| viernes, 20 de mayo de 2011 h |

Antonio González es periodista del diario ‘Público’

Con algo de retraso sobre lo previsto, la ministra de Sanidad, Leire Pajín, llevó por fin al Consejo de Ministros del pasado día 13 la Ley de Muerte Digna, uno de los proyectos estrella del Gobierno para el tramo final de una legislatura, un periodo, por cierto, que se adivina bastante agitado. La norma, que en realidad se llama Ley reguladora de los derechos de las personas ante el proceso final de la vida, refuerza los derechos de los pacientes terminales y los de sus familias y trata de que instrumentos como el testamento vital o el consentimiento informado adquieran toda la importancia que merecen en la práctica clínica. En el primer caso se trata de que el documento de voluntades anticipadas tenga una utilidad real en todo el territorio nacional, y en el segundo de que el consentimiento, más allá del mero trámite burocrático que es hoy para defender al médico, represente un verdadero acto de información para el paciente, de forma que éste tenga también capacidad para elegir entre las distintas alternativas que se presenten.

§ Material de estudio:
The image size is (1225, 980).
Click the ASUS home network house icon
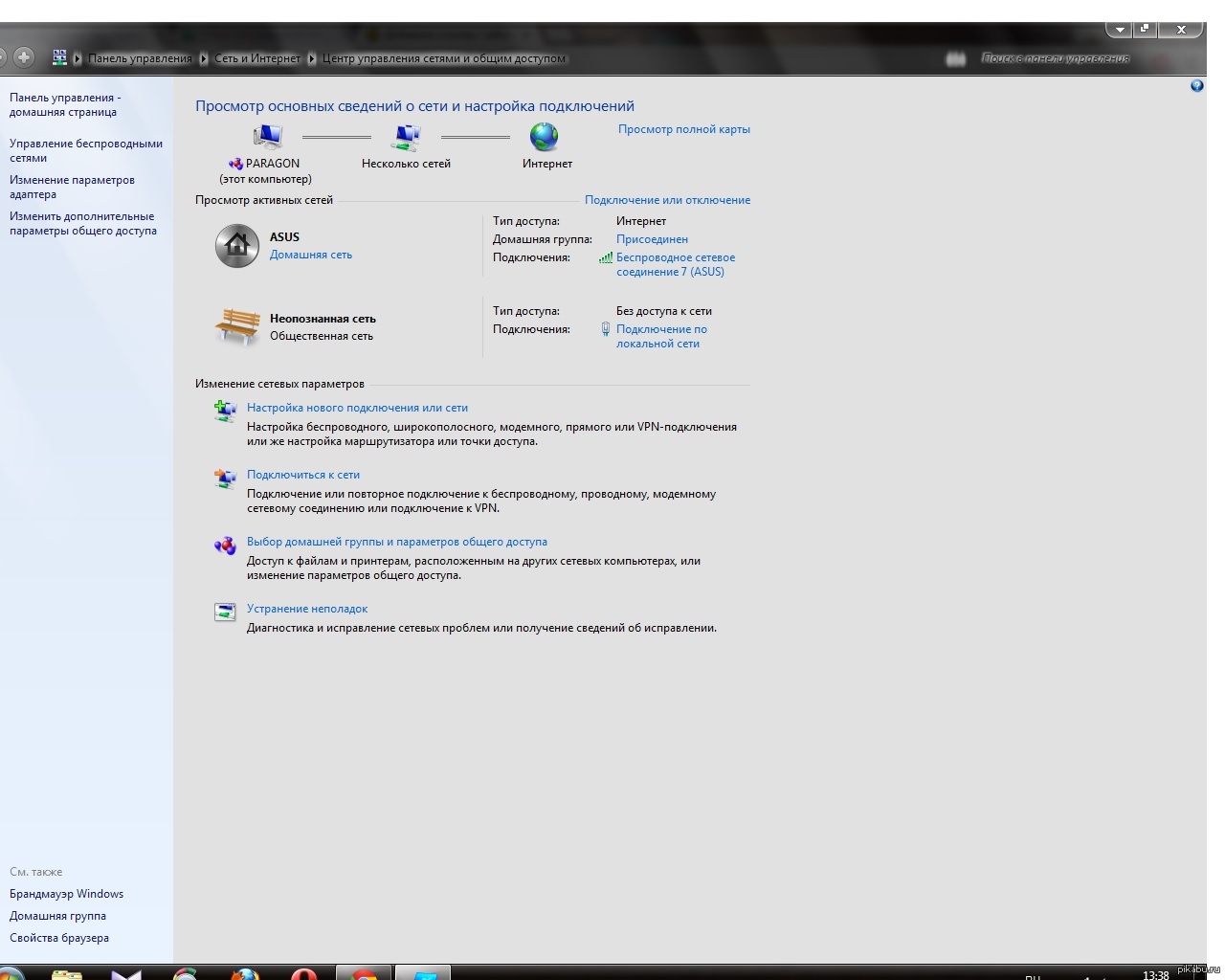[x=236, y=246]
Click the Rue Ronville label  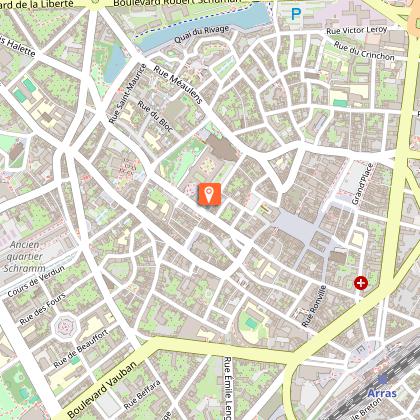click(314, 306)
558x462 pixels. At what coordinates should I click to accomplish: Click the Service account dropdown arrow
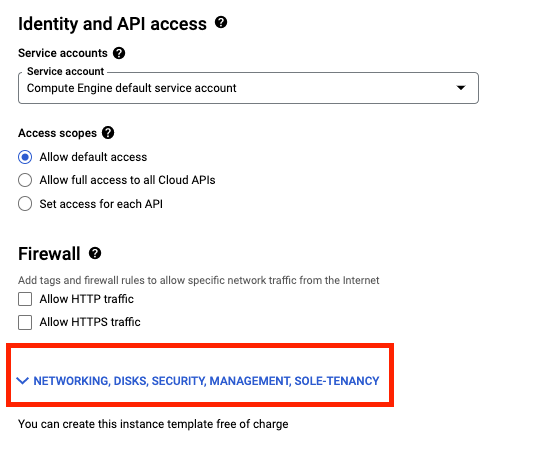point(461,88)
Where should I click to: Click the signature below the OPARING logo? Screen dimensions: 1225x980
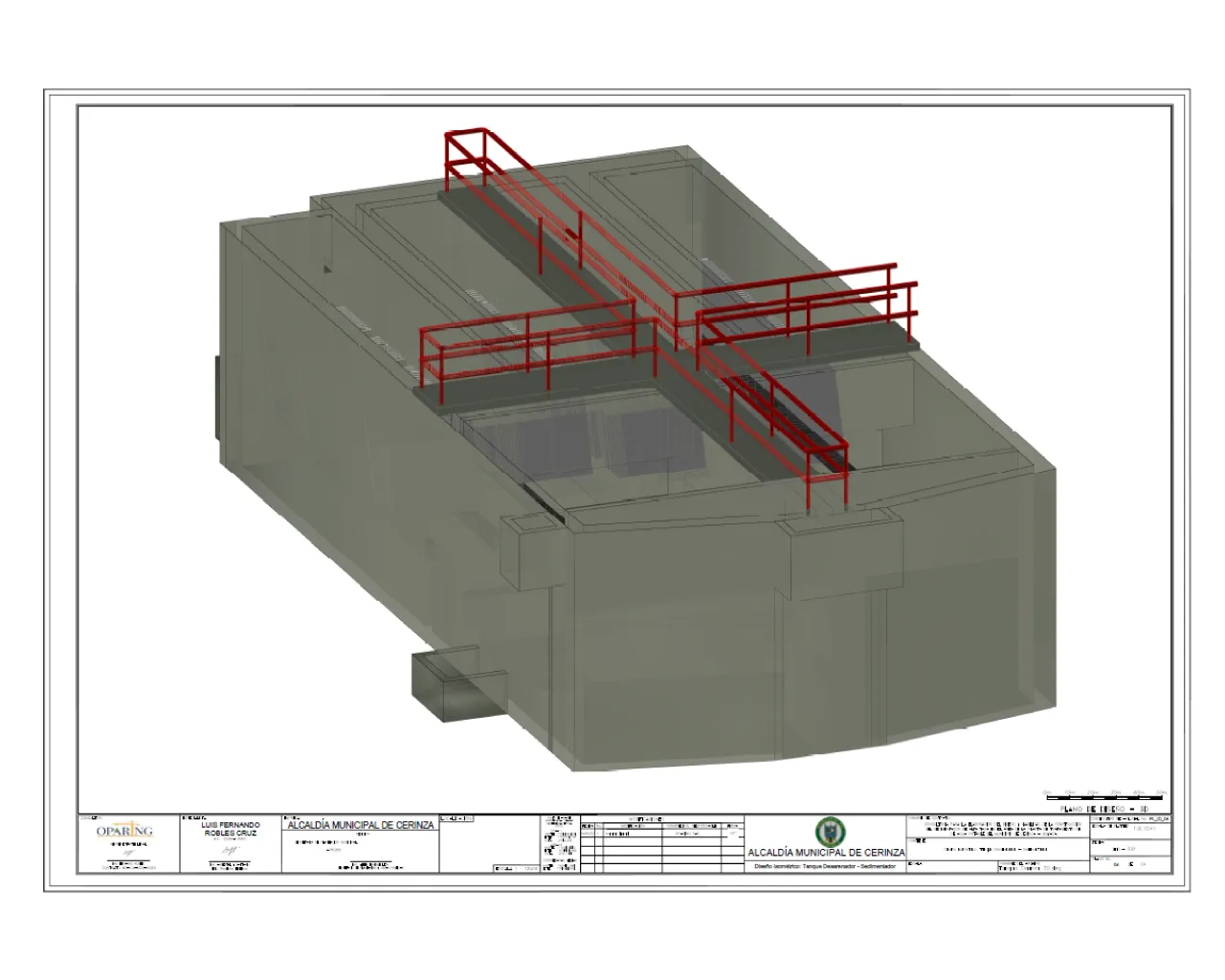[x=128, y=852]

§ Tu tarea:
Responde a estas preguntas sobre el texto acerca de la Ley de Muerte Digna:
1. ¿En qué diario trabaja como periodista Antonio González?
2. ¿En qué fecha llevó la ministra de Sanidad la ley al Consejo de Ministros?
3. ¿Cómo se llama en realidad la norma?

§ Resultado:
1. Antonio González es periodista del diario ‘Público’.
2. La llevó al Consejo de Ministros del pasado día 13.
3. Se llama Ley reguladora de los derechos de las personas ante el proceso final de la vida.